---------- Recorded information ----------
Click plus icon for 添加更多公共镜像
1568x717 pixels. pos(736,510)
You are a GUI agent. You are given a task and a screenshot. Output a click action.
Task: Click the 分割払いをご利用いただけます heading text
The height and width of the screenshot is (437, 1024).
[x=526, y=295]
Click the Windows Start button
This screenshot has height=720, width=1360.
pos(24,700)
----------
What to work on: Answer with an exact copy of the lines from the one containing "The height and" through the end of the entries above, leaving out everything before.

Solution:
The height and width of the screenshot is (437, 1024).
[x=526, y=295]
Click the Windows Start button
This screenshot has height=720, width=1360.
pos(24,700)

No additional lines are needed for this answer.